→ **PAGE TEXT**
····················
This is not a critical purchase for me... I'm buying this as a backup for nice LEMOND SARTHE I just built w/full carbon-fiber CAMPY RECORD, AM 420's etc. I don't race, but ride a lot for fitness... 300+ miles p/wk. I'm not gon'a ride LEMOND in rain, so I bought this 750 to build for riding in wet conditions, trips to grocery store (eg: have to put lock on frame that always results in scratches/scuffs sooner or later) etc. etc.

Seller said this frame was CARBON. Pics showed lugs. I've seen a couple of these frames around, and bought it w/uncertain notion (eg: not investigated) that this frame had carbon tupes all around, w/lugs that may (or may not) be carbon as well. If lugs are aluminum, no biggie... I'm still happy. But if any of these tubes are aluminum, I'm not happy and will probably try and void the sale. 

The think that makes me a little nervous here... the 7th photo on EBAY page I posted above (2nd from last) shows a lug that has seatpost tube inserted, but that lug shapes directly into downtube: eg: it suggests (hope not) downtube is aluminum. That would blow it for me.

Thanks in advance for any comments.


----------



## davcruz

I just discovered I am still notified by emails of new posts to my original thread. :thumbsup: 

I did not post back up here about it, but I continued to research the frame I purchased. It is indeed a 2006 750 frame set/fork. What I learned also is that the only difference between the 900 and Pro frames sets and the 750 frame set in 2006 was the fork included. The 750 has a KHS branded fork with a steel steerer and the 900/Pro had a carbon steerer.

I have never fully found out, but I believe the frame is full carbon with AL dropouts, bottom bracket and carbon lugs. I have been to several dealers and they all say the same thing about the frame set.

I still ride mine as my primary road bike and it is doing well and is a joy, particularly at the price! It is built up with D/A and an Ultegra crank and is as light as any other $3K+ road bike I have seen and I have less than $1200 in it.


----------



## davcruz

I forgot the most important part. I was told that the frame pictured on the KHS site for 2006 as the 750 was not actually the frame that was sold for whatever reason. The seat tube is totally different on the frames that were sold vs the one in the picture on their site.


----------



## JDM

Davcruz... thanks!!!
····················
→ **ENTRIES PROVIDED**

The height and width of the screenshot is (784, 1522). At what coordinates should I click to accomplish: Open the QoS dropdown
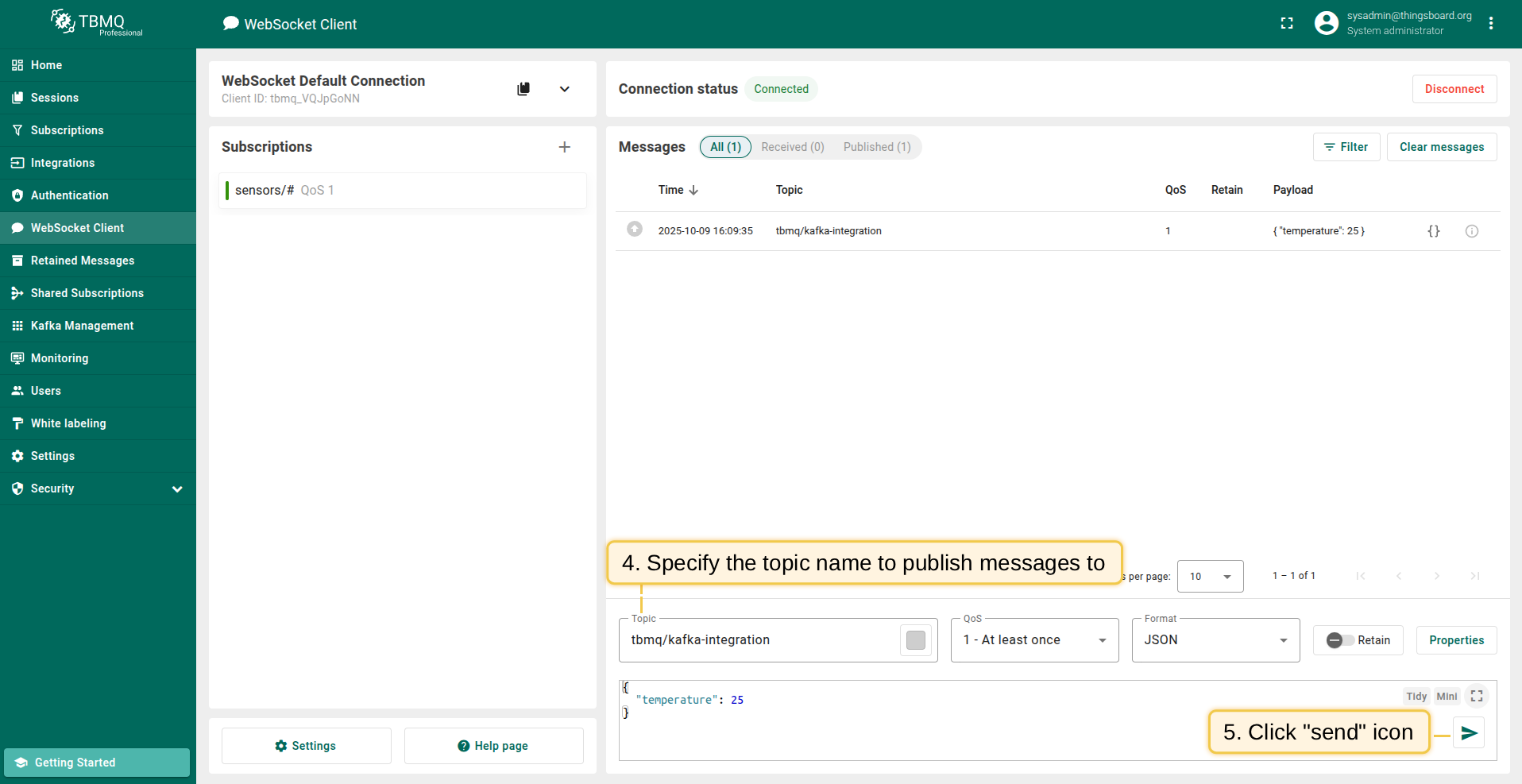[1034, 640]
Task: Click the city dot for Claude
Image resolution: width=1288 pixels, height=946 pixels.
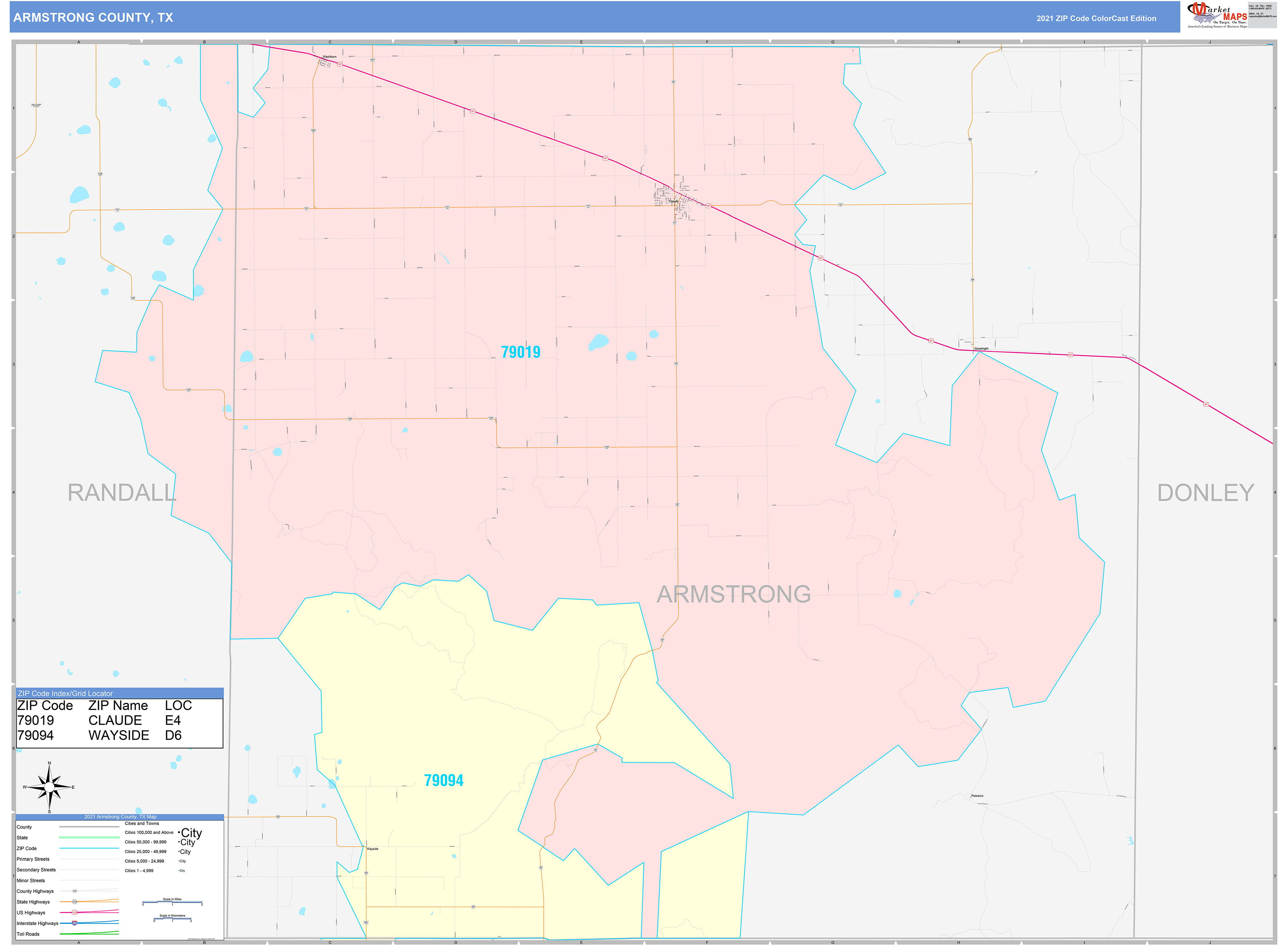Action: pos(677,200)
····················
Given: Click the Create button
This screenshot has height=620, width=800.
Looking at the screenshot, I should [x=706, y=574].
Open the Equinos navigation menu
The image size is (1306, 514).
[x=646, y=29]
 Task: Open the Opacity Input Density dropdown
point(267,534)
····················
→ **ACTIONS TO TAKE**
**1.** List every KHS frame model that the KHS frame thread names.
**2.** Extend the KHS frame thread with a further post that follows its final one.

→ **RESPONSES IN ORDER**
**1.** 750, 900, Pro

**2.**
Interesting, sort'a kind'a.

If you have time, would you check photo I mentioned on EBAY page for this frame I purchased. Does it look like yours? (seller said it was an '08 750, it's certainly not). In particular, photo that makes me nervous is 2nd from last: eg. shows BB area, w/what looks like the lug connecting seat stay/chainstay and downtube indeed connecting the first 2 of those, but extending as part of the lug into the downtube itself. Or in other words, looks like (from that photo) the downtube could be aluminum.

Thanks a gazillion.


----------



## davcruz

I did look at your photos and it is certainly the same frame as mine. I do not think these tubes are aluminum. I have looked inside the BB area and did not notice AL in the tubes. They have a distinct sound when tapped upon and it is not like AL frames that I have had in the past. The BB may be AL, it most certainly has an AL insert as does the seat stay.


----------



## JDM

*Thanks...*

davcruz for taking the time... really appreciate it.

Take care.


----------



## JDM

> It is indeed a 2006 750 frame set/fork. What I learned also is that the only difference between the 900 and Pro frames sets and the 750 frame set in 2006 was the fork included.


If you look @ liinks I posted @18, the '06 900 does not look like these 750 frames we're talking about. But the _'07 does_. EG. the straight seatpost is on all the 900's but '07.

@21 you say:


> the frame pictured on the KHS site for 2006 as the 750 was not actually the frame that was sold for whatever reason.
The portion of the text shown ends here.